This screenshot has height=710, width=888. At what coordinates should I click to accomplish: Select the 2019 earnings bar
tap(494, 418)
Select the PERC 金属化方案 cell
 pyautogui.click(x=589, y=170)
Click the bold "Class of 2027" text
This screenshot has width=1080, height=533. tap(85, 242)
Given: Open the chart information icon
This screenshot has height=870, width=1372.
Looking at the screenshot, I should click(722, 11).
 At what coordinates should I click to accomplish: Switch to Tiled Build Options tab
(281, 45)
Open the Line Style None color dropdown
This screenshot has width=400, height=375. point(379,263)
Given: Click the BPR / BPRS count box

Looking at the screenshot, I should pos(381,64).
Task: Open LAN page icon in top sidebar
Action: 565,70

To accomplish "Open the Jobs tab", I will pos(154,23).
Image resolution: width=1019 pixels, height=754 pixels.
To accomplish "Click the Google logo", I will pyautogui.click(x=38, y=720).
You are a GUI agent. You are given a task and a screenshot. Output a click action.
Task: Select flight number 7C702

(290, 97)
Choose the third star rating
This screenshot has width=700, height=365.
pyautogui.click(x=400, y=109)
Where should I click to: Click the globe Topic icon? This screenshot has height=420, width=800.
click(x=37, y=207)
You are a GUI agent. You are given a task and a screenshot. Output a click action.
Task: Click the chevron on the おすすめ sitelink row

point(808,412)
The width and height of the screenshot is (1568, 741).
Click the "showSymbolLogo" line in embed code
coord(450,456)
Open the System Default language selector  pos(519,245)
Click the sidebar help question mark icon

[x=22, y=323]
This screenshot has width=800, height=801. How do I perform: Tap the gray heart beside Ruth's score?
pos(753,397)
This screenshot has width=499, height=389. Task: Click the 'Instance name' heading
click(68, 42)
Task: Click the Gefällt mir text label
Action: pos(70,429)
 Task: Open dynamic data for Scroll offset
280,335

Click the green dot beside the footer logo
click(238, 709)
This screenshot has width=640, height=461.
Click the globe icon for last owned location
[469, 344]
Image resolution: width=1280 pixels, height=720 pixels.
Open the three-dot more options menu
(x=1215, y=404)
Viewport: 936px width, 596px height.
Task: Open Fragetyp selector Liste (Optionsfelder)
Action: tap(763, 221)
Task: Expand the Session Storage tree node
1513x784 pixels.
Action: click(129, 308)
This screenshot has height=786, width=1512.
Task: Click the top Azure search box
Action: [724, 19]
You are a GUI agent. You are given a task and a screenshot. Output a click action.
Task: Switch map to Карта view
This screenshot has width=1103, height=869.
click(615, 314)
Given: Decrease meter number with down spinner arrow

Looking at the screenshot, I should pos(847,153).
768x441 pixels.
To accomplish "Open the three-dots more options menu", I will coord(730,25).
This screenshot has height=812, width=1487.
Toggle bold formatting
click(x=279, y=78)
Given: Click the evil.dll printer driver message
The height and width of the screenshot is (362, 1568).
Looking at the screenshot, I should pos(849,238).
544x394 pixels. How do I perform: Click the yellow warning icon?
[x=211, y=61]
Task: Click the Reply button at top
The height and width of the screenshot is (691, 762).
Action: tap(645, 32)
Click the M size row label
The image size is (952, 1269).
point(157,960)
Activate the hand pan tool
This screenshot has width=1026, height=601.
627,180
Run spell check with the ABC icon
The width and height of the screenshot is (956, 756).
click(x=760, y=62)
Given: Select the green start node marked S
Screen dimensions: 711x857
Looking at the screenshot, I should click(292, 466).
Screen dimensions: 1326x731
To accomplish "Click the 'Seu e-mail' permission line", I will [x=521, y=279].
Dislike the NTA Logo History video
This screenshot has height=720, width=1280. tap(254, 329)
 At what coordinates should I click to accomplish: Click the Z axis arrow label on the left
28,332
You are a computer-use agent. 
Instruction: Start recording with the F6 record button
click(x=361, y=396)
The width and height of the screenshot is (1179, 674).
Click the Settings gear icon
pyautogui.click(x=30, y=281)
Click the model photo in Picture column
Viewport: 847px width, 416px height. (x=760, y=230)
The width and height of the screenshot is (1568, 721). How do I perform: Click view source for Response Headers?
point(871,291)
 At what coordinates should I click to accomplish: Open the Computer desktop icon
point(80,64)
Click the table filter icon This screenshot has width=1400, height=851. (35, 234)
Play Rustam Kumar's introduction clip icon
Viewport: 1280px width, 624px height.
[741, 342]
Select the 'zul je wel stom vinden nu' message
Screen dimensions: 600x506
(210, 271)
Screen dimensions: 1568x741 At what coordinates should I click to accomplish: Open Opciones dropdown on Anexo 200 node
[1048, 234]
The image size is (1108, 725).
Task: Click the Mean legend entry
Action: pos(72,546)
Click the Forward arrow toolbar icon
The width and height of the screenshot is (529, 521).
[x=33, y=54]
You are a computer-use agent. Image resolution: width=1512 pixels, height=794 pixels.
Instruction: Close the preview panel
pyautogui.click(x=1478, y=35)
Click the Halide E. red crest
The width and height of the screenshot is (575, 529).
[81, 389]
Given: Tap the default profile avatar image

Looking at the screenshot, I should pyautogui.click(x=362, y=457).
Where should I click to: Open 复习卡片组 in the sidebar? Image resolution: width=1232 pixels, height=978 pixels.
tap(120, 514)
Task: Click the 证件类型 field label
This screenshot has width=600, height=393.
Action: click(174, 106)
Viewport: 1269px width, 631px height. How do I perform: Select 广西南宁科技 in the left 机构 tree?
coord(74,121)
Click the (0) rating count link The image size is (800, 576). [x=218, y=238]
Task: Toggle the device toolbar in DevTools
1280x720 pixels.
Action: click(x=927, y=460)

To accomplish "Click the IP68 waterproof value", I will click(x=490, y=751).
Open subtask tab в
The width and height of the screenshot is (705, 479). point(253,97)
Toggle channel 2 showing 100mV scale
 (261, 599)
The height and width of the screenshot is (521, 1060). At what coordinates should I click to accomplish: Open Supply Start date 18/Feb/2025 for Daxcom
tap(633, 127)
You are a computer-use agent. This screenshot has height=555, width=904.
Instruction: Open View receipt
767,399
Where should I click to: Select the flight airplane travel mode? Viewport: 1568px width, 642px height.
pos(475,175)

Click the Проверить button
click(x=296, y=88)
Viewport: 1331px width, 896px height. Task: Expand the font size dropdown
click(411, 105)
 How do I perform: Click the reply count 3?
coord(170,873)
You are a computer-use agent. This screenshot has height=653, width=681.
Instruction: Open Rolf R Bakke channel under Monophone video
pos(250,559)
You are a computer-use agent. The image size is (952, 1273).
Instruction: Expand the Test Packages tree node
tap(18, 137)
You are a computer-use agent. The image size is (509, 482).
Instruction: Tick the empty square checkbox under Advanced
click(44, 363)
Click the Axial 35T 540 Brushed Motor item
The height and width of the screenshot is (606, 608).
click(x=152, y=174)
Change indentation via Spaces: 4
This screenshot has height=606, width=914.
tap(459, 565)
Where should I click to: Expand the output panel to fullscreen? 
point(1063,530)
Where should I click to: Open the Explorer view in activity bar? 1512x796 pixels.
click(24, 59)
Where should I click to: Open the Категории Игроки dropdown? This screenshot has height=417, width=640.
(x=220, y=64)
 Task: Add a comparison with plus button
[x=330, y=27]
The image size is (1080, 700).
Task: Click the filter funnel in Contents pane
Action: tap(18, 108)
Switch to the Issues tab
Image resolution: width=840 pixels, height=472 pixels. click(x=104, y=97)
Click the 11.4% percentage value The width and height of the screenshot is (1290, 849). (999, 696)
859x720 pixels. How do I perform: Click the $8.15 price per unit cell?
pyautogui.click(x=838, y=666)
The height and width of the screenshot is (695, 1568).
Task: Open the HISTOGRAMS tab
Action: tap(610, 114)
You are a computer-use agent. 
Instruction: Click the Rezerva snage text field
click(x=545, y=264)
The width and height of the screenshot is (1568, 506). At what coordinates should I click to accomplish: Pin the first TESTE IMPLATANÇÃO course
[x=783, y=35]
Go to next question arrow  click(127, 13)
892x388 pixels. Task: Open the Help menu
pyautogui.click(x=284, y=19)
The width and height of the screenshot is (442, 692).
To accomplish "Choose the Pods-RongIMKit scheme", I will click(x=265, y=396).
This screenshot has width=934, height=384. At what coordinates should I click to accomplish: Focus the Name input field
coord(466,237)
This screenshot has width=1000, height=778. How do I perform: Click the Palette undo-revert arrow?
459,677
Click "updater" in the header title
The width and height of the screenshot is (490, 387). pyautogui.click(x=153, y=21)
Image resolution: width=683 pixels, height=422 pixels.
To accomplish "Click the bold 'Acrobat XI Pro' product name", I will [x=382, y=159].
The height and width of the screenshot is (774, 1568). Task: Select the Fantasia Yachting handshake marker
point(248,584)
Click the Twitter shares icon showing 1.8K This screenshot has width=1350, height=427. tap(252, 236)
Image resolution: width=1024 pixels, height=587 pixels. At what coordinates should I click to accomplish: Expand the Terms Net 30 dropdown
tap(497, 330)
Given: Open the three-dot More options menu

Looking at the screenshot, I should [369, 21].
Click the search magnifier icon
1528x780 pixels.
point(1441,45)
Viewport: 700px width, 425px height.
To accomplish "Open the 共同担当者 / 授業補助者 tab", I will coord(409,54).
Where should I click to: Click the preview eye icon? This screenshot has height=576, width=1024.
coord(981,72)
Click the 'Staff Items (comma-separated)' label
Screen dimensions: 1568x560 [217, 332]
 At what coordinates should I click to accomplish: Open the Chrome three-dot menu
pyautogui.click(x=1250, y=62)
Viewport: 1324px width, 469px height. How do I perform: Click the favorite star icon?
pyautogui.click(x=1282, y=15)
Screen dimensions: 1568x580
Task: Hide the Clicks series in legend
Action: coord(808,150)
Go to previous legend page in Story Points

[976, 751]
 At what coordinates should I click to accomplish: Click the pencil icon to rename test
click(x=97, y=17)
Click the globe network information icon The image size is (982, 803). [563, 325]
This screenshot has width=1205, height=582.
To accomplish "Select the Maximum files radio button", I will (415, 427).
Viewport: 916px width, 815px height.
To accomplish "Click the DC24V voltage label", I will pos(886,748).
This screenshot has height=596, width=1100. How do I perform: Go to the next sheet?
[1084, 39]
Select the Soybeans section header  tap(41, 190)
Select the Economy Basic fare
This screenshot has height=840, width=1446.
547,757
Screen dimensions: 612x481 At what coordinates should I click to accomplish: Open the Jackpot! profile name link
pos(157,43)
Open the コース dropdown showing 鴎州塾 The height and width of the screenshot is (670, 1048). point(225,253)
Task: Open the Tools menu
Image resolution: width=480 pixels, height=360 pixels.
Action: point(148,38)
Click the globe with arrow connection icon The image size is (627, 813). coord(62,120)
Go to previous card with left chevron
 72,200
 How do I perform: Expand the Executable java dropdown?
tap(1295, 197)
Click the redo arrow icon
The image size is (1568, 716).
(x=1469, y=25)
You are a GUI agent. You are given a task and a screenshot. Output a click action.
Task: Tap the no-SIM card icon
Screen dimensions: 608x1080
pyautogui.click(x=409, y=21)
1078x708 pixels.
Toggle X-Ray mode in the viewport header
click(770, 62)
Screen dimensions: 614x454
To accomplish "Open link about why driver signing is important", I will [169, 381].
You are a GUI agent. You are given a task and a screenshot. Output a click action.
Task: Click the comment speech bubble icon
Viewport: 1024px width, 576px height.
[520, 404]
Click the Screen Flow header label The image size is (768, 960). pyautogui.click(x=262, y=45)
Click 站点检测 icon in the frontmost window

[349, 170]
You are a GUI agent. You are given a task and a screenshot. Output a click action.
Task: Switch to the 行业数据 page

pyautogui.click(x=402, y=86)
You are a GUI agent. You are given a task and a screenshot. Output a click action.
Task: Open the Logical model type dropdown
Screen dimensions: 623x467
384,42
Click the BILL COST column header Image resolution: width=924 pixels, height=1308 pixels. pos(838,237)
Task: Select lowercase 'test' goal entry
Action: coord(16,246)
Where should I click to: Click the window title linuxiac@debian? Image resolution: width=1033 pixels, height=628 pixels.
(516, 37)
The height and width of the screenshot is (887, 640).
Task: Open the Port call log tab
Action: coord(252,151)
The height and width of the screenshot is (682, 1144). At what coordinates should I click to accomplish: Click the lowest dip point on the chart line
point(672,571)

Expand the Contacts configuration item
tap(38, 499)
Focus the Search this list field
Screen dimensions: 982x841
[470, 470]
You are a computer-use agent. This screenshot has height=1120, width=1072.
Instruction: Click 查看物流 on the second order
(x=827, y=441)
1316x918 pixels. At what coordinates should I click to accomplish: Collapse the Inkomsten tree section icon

--- --- ---

▸ **Task requirements**: Report every line containing the word "driver" from the listing above.

▸ **Written solution**:
Given: Click the evil.dll printer driver message
To accomplish "Open link about why driver signing is important", I will [169, 381].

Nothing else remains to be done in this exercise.